Fourchette de coût au m²
400 à 1700 euros HT/m²
Variation selon densité d’actions énergétiques et état initial du bâtiment tertiaire.
Délai
12 semaines en moyenne
Du diagnostic à la livraison, déclaration réglementaire annuelle déposée dans la foulée sur la plateforme dédiée.
ROI typique
amortissement en 4 à 6 ans
Calculé sur économies d’énergie réelles plus valorisation immobilière du bien.

Un retour terrain anonymisé

Avant Kytom, le suivi réglementaire des consommations énergétiques était un dossier repoussé chaque trimestre. Aujourd’hui, la trajectoire est claire à 2030 et le bailleur est aligné sur le plan d’actions.

-27% vs année de référence
Réduction consommation an 1
18 euros HT/m²/an
Charges énergétiques évitées
ramené à 3 semaines
Délai de dépôt sur la plateforme déclarative dédiée au dispositif Éco Énergie Tertiaire.

Questions fréquentes

Qui est concerné? L’ensemble des établissements situés sur une unité foncière (parcelles contiguës) sont assujettis au décret tertiaire.

Tout bâtiment ou ensemble de bâtiments hébergeant des activités tertiaires sur une surface supérieure à 1000 m². Bureaux, commerces, hôtels, enseignement, santé. Référence: décret du 23 juillet 2019 publié sur Légifrance.

Quelle année de référence choisir?

Une année pleine entre 2010 et 2019, représentative d’un fonctionnement normal. Le choix est stratégique: une année à forte consommation facilite l’atteinte des -40%. Il est recommandé de justifier ce choix par des données vérifiables.

Bailleur ou preneur, qui assume l’obligation de déclarer les consommations énergetiques sur la plateforme dédiée?

Les deux peuvent être assujettis selon la répartition contractuelle. La pratique courante: le bailleur déclare l’enveloppe et les communs, le preneur ses usages spécifiques. Un avenant au bail clarifie les responsabilités et évite les doublons de saisie.

Que se passe-t-il si on ne déclare pas?

Mise en demeure sous 3 mois, puis amende de 1500 euros pour une personne physique ou 7500 euros pour une personne morale. Publication possible sur un site officiel. Au-delà de la sanction, la valeur de l’actif immobilier est directement impactée.

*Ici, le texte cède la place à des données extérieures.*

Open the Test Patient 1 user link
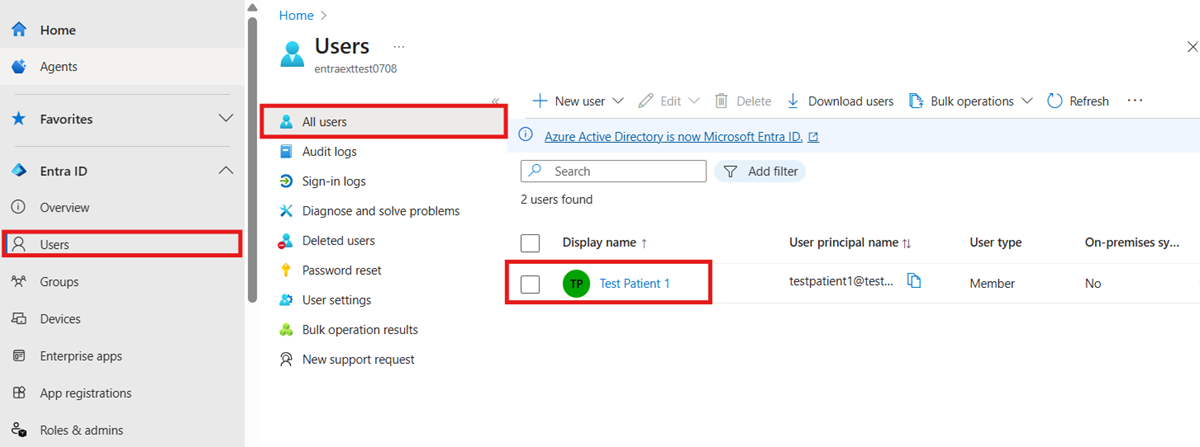 point(635,284)
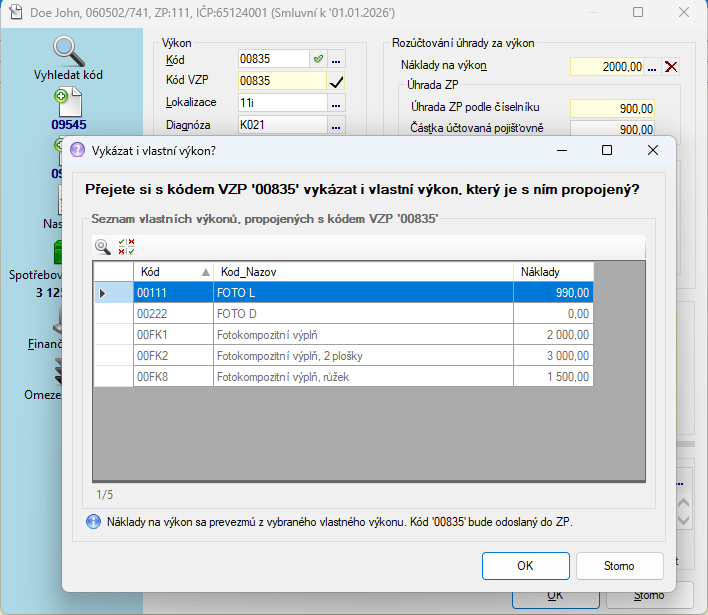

Peut-on intégrer la déclaration des consommations énergétiques tertiaires dans un projet d’aménagement?

Oui, et c’est même la méthode la plus efficace. Un aménagement piloté avec la trajectoire éco-énergie tertiaire permet d’activer 18 à 32% de gains sans surcoût majeur, en arbitrant éclairage, CVC, densité et GTB dès la conception.

Quelle articulation avec les autres référentiels de certification environnementale du bâtiment?

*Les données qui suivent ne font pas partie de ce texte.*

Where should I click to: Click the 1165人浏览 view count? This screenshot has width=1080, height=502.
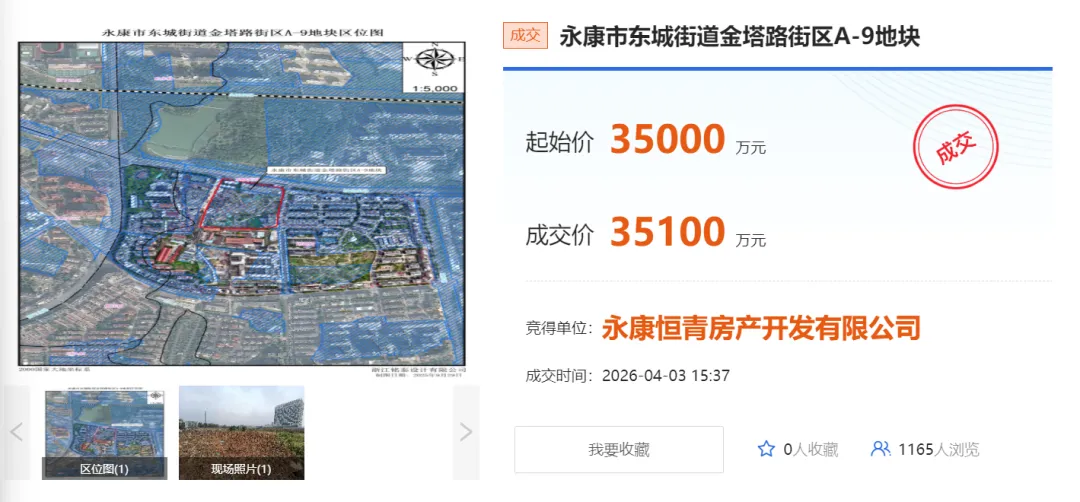pyautogui.click(x=938, y=450)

Plusieurs référentiels de certification environnementale en exploitation couvrent une partie des indicateurs de suivi des consommations (énergie, eau, déchets). Une démarche conjointe mutualise les audits et renforce la lecture ESG. Les données de déclaration réglementaire des consommations énergétiques sont admises comme preuves documentaires dans le cadre de ces certifications.